The perfect athlete? Hahahahahahahaha Definitely not. Slowest 2km swim, slowest 60km bike ride and my first marathon? I’m pretty sure a 70 year old man finished before me. I finished, though. I ran the full 42.19km and that is good enough for me. I’m training to complete an IronMan and I just learned how to swim and cycle recently and I am definitely a far cry from an awesome runner. The beauty of this is that I see progress, I put goals and work on getting better.
Perfect business woman? Compared to who? People who inherited lots of money, successful family businesses? I’m not saying that isn’t hard work, of course it is. But the daily struggles of setting up a business from nothing, with limited resources, responsibilities and a first time entrepreneur trying to ‘make it’. There are people with financial cushions that make it all look so simple, but it really isn’t. The struggle is real, its tough, its demotivating at times, and you have to make a lot of decisions. You have bills to pay and at the same time need to pay your suppliers… its tough. I don’t make the perfect decisions all the time because you may know what the right order is, the right flow is, but you sometimes need to get creative to make things work. And creative is not always perfect, but it makes things happen.
What I can safely say is, I give it my all. When I train, I do my best and get exhausted in the process. While setting up my business, I did it with my heart and soul and every ounce of my energy. When I am with my girls I give them all the love and support I can. I try to be a good citizen and volunteer, mentor and support others but at the end of the day, I’m a human and human is imperfect.
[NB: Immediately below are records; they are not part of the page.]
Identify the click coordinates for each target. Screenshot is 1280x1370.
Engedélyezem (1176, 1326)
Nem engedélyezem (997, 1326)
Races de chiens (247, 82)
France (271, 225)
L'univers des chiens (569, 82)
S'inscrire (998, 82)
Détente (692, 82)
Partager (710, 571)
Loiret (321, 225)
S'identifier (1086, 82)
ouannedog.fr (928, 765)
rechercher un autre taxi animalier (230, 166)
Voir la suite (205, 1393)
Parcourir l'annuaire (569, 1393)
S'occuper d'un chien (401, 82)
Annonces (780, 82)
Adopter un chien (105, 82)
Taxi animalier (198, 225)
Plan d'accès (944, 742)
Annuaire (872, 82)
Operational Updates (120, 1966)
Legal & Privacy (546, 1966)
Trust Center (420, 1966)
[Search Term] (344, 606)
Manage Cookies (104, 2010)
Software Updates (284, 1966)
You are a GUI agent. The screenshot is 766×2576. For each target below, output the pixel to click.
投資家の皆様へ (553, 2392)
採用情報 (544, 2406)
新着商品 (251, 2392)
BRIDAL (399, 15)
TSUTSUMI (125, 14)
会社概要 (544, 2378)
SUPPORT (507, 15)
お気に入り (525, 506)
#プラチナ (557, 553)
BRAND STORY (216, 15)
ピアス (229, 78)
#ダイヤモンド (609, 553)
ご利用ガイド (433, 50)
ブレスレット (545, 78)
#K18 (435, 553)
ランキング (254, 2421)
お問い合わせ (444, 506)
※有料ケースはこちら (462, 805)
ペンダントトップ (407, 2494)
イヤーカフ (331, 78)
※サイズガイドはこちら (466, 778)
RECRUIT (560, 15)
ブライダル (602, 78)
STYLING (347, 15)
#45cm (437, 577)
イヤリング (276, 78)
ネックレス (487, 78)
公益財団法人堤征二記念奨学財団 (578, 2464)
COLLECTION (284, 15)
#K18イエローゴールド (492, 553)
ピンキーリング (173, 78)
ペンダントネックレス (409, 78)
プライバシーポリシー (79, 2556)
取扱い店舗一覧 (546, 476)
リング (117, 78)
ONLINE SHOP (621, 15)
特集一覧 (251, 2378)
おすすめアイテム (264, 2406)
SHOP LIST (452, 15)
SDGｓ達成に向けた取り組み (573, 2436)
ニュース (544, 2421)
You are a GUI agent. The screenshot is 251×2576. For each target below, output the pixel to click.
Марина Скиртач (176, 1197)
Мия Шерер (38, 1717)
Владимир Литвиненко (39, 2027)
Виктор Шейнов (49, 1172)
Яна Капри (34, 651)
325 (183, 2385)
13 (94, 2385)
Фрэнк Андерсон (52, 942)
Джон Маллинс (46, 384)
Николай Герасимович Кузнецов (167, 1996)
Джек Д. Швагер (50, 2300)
So yeah, I’m not perfect and if I ever try to claim to be you can remind me of all the times I wanted to give up sugar and the extra kg’s I struggle to shed. My lack of patience at times and my desire to give up other times.
We’re all doing our best and that is the advise and encouragement I give my daughter, cousins, friends and everyone around me. Let us be imperfect together, let us support one another and let us enjoy and laugh about all the silly things that we do. All of our mistakes and decisions are part of the process of growing and developing. I believe that goals and aspirations are important and they drive everything that we do (especially drive me) and we are all perfect just the way we are!